• _What to do_
Take each line from the material below that includes the string "screenshot" and copy it.

• _Material supplied_
▼

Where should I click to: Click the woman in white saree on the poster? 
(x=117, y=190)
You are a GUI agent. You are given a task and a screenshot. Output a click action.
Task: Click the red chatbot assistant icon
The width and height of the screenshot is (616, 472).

▲

• _Expected answer_
You are a GUI agent. You are given a task and a screenshot. Output a click action.
The width and height of the screenshot is (616, 472).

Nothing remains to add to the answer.